Monday, October 12, 2009

Shanghai Girls by Lisa See

Lisa See is an author that can portray the sights, smells, and sounds of a story with such compelling detail that the reader is pulled instantly into the scenes she paints with her words. Her latest novel, Shanghai Girls, follows the story of two sisters from China whose lives take them on a journey from an upper-class, comfortable life prior to the Second Sino-Japanese War in 1937 China, to interrogations at the Angel Island Immigration Station in San Francisco, then to living in Chinatown in the Hollywood area.

See writes the historical novel through the eyes of Pearl, the college-educated, multilingual older sister. The story describes Chinese cultural values and customs from Pearl's perspective as the daughter of a seemingly wealthy businessman, and later as an immigrant to America. In Shanghai, the sisters live in a household complete with servants, a cook, a gardener, and a father with a tragic problem. The belief in Chinese astrology, herbal medicines, honoring ancestors, living as an extended family, and respecting the elders in the house were some of the cultural details that See utilized to show Chinese family life throughout the entire story, regardless of the continent on which Pearl lived. Pearl's world shatters when the Japanese attack Shanghai and she witnesses the atrocities of war first-hand. The brutality of war, its aftermath, and the events leading to their escape portray the depth of Pearl's pain in unforgettable detail, yet is without melodrama.

Throughout the story the relationship between the sisters and their lives after marriage in an extended family with their in-laws, is interesting to read and will be familiar to those from Eastern cultures, such as Indian, as both cultures share many similarities. The circumstances that lead them to America and the 'secrets' that the sisters share will keep the reader engaged until the end of the story. The sibling rivalry with concurrent intense loyalty and love that the sisters have towards each other is very moving, and adds layers to the depth of the story.

See focuses on the feelings and experiences of both of the sisters, and other Chinese immigrants, legal and illegal, that try to adjust into a very different America that existed prior to World War II, and immediately after. The sacrifices that were made by Pearl and others to survive in America by adapting and trying to find their place in society, while still not being able to deny the pull of wanting to return someday to settle in China, even after spending decades in another country are feelings to which many immigrants can relate. See uses historical events unfolding in China and America after World War II to illustrate the conflicts between the views of the first and second generation immigrants. These universal feelings of generational discord, rebellion, and the development of social causes will be familiar to many readers.
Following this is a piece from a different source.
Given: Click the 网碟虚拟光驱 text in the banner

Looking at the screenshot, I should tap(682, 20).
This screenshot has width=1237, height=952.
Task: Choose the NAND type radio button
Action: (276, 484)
Pearl and her family lived in an America that feared communism, and everyone was suspicious of anyone with Asian features because it was difficult to distinguish between Chinese allies and Japanese enemies. See details the unrest and fear in the Chinese community during the time that Japanese internment camps were set up and arsonists set fires to Chinese shops.

Within the historical events taking place, the story of Pearl, her sister May, and their extended family is a very absorbing read.
Readers and fans of See's previous novel, Snow Flower and the Secret Fan, will not be disappointed. See delivered another beautifully written, epic story that begs to be continued in a sequel.